▶ Assignment
Starting with the opening line of the entries below, transcribe each line exactly up to and including the one that has "Principles of Survivor-Centered"; pictures are not copied.
(Given records)
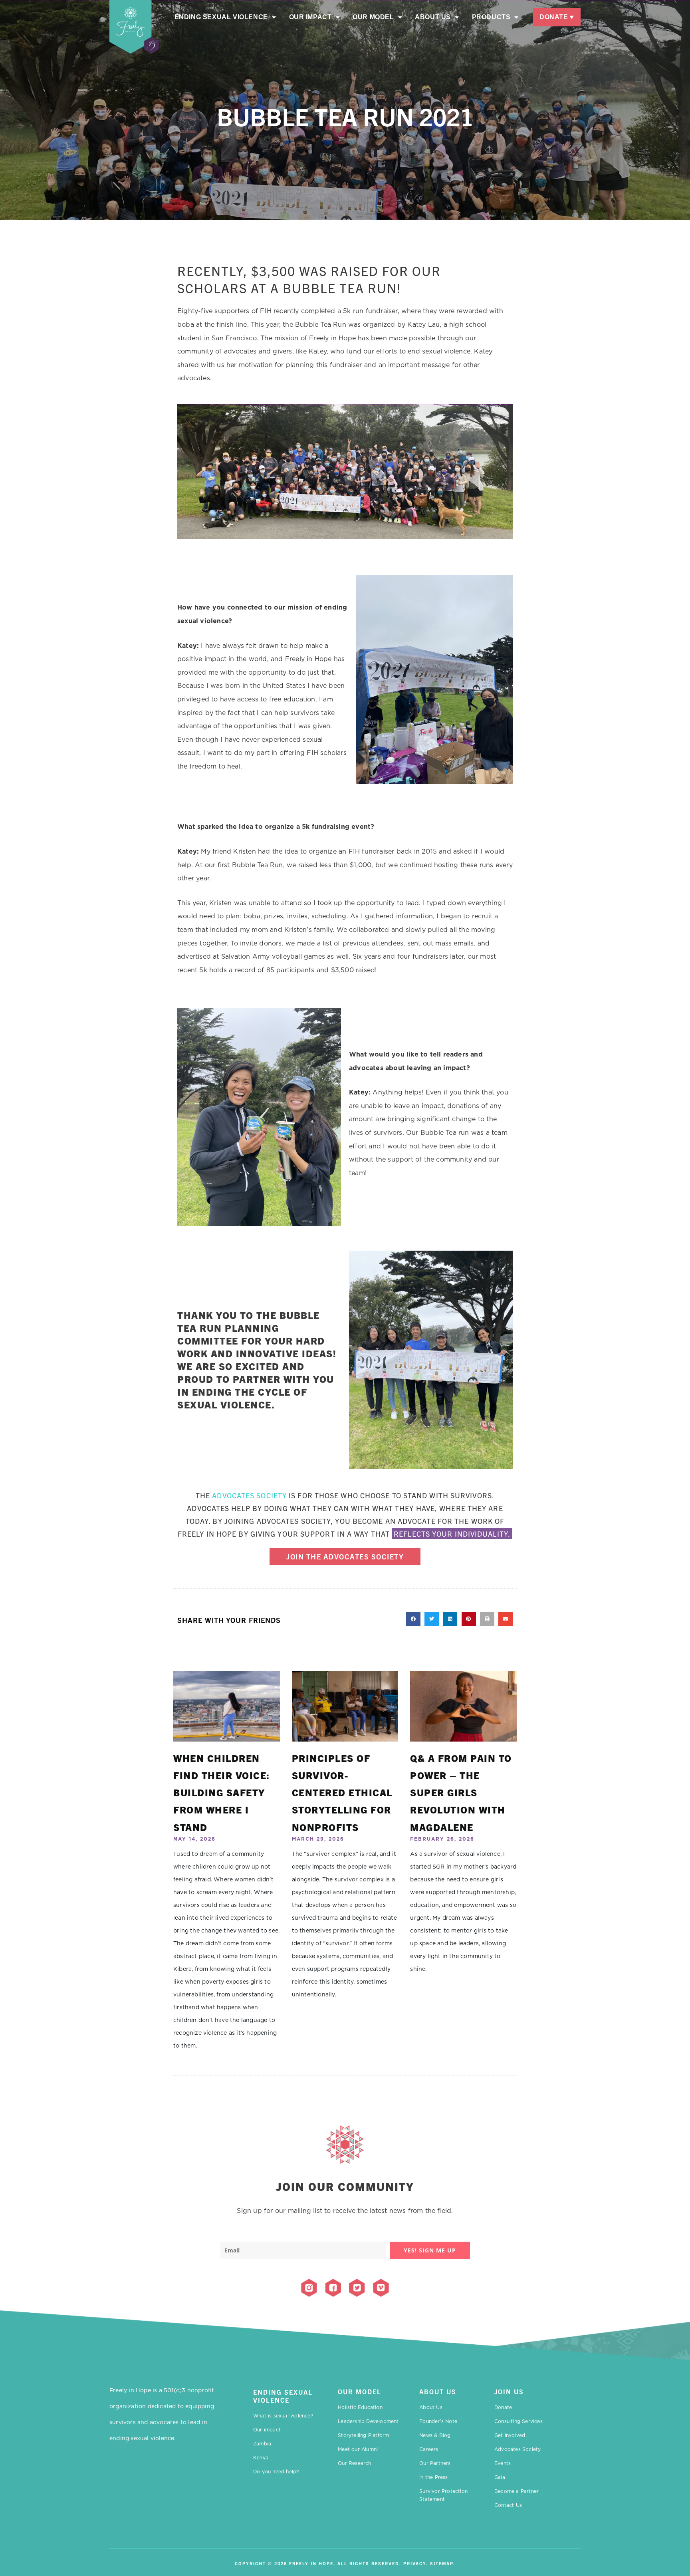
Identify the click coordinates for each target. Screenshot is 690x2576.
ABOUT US (437, 2391)
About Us (433, 17)
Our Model (373, 17)
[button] (413, 1619)
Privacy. (415, 2563)
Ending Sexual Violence (221, 17)
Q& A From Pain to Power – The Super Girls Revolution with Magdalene (461, 1792)
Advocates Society (249, 1495)
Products (491, 17)
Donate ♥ (556, 17)
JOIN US (509, 2391)
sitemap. (442, 2563)
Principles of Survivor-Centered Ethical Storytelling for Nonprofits (342, 1792)
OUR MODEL (359, 2391)
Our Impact (310, 17)
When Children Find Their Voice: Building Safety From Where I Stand (221, 1792)
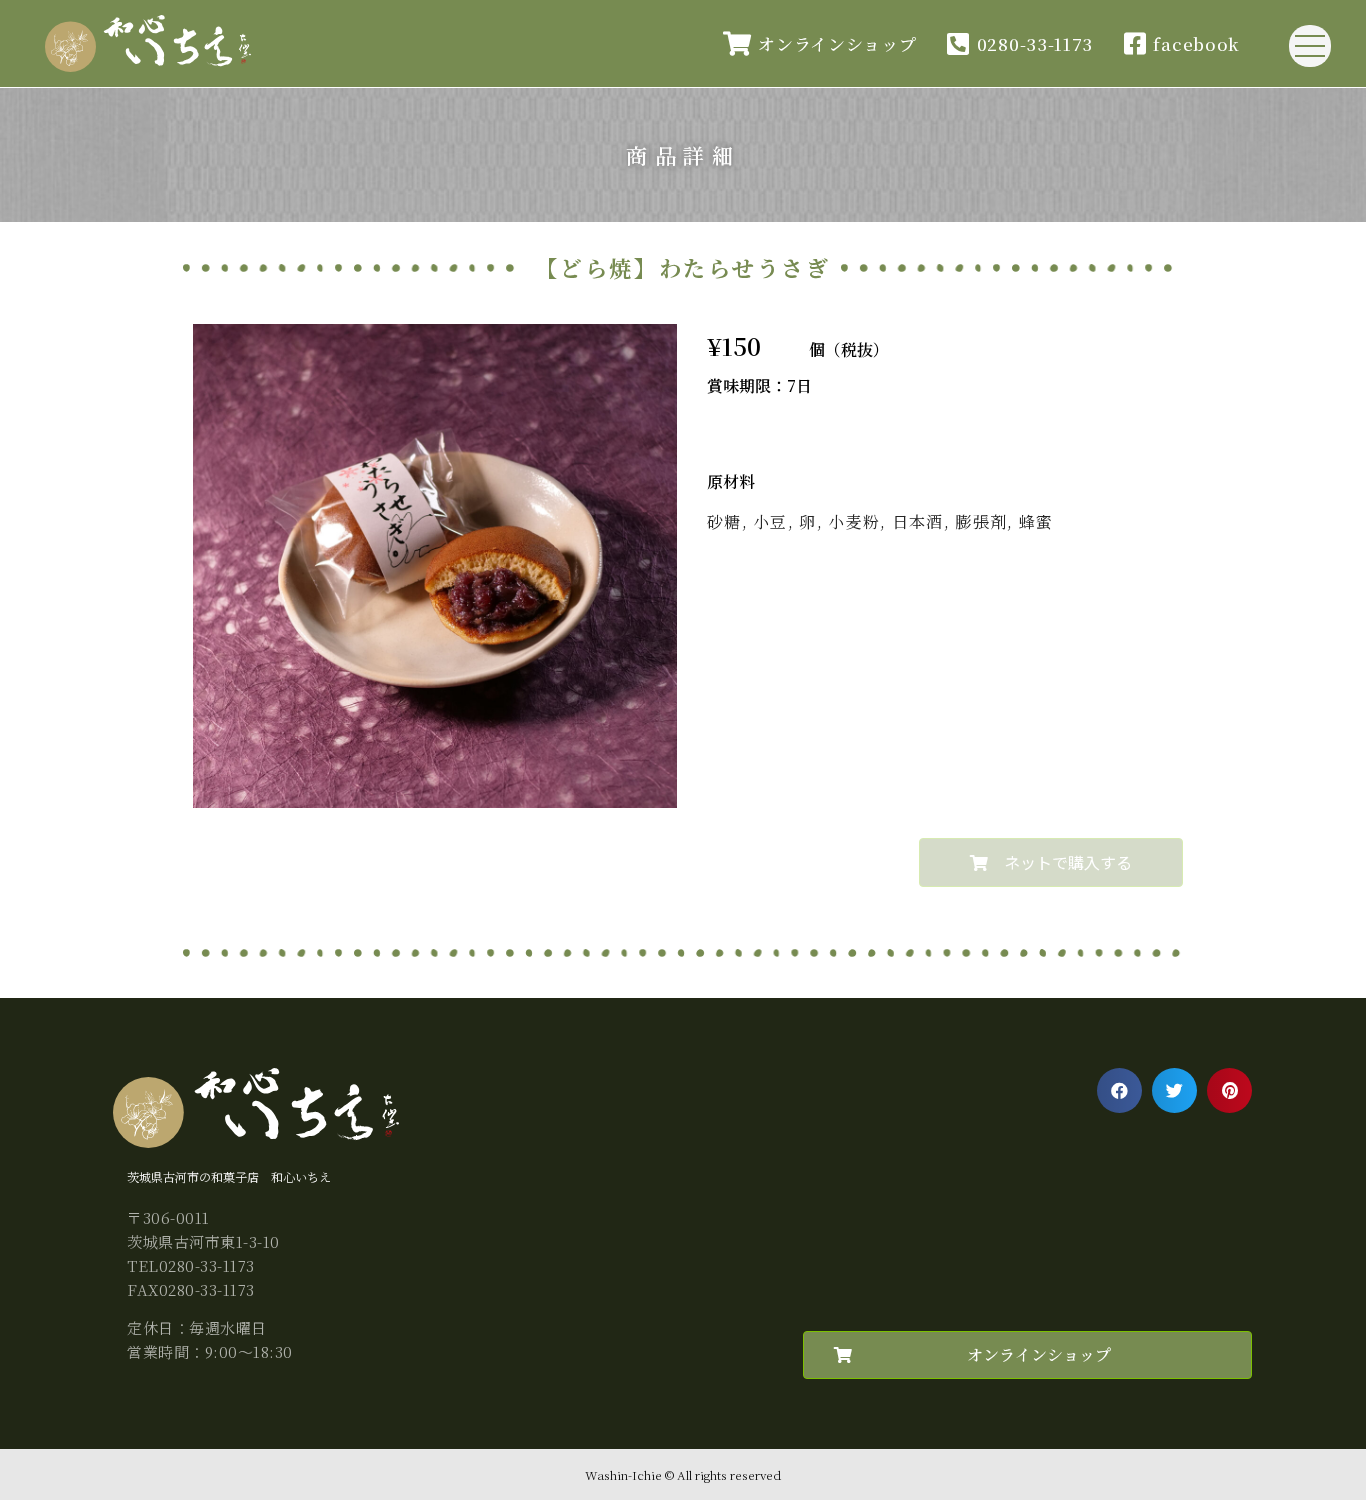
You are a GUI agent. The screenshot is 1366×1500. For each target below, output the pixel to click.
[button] (1051, 862)
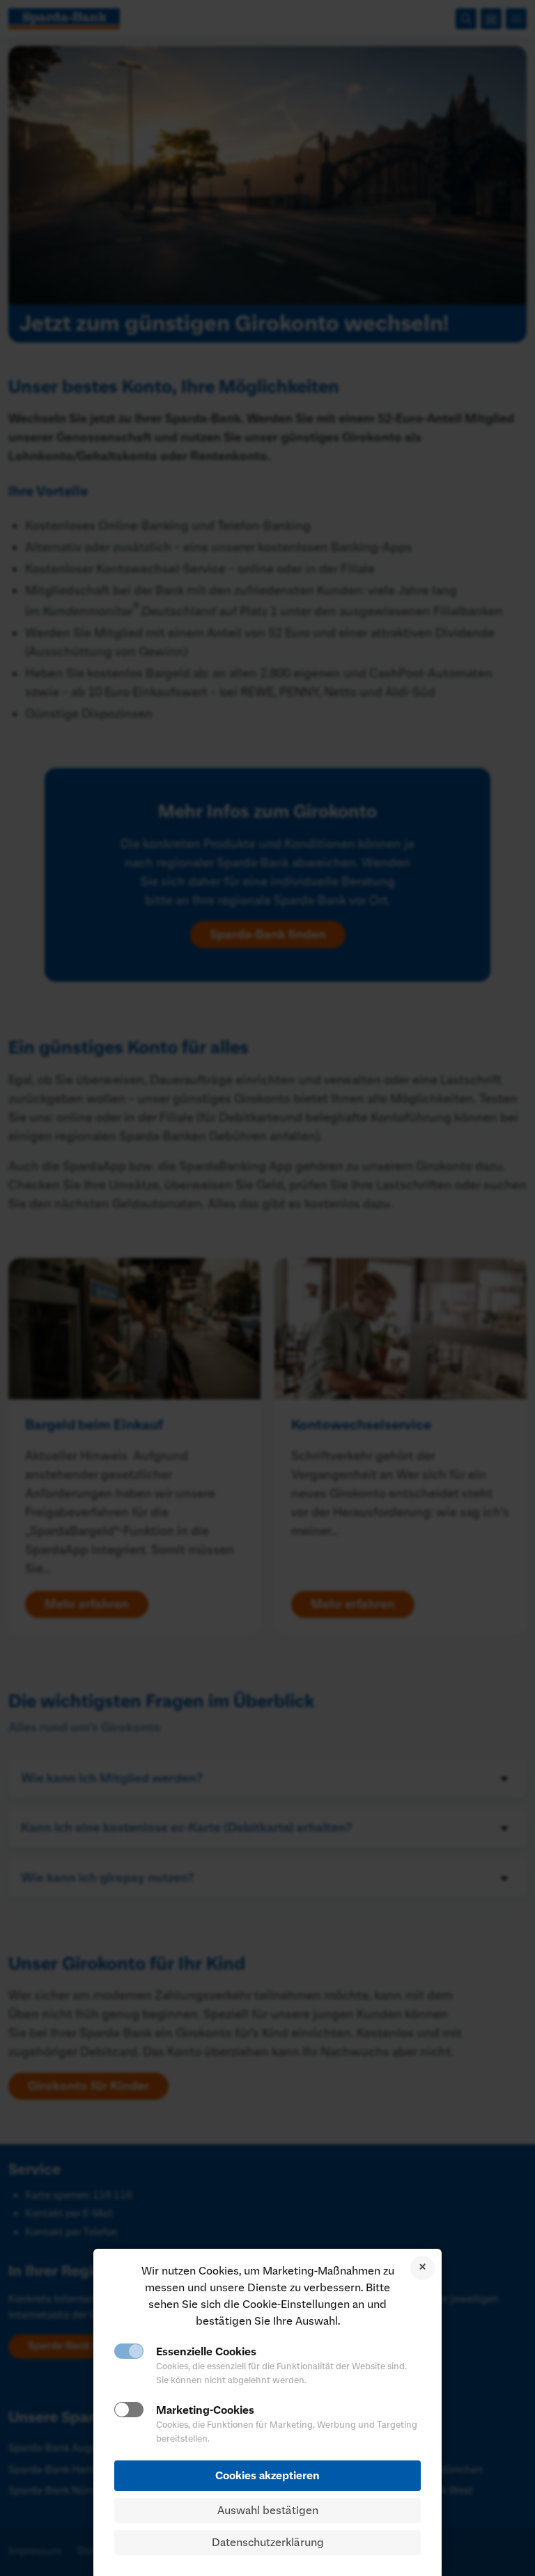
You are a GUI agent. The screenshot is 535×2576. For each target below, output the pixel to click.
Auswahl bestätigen (267, 2511)
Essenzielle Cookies (206, 2352)
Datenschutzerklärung (268, 2543)
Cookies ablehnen (422, 2268)
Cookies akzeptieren (267, 2476)
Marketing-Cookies (205, 2410)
(End Given records)
▶ Output of the task
Identify the click coordinates for each target. Screenshot is 690x2576.
ABOUT US (437, 2391)
About Us (433, 17)
Our Model (373, 17)
[button] (413, 1619)
Privacy. (415, 2563)
Ending Sexual Violence (221, 17)
Q& A From Pain to Power – The Super Girls Revolution with Magdalene (461, 1792)
Advocates Society (249, 1495)
Products (491, 17)
Donate ♥ (556, 17)
JOIN US (509, 2391)
sitemap. (442, 2563)
Principles of Survivor-Centered Ethical Storytelling for Nonprofits (342, 1792)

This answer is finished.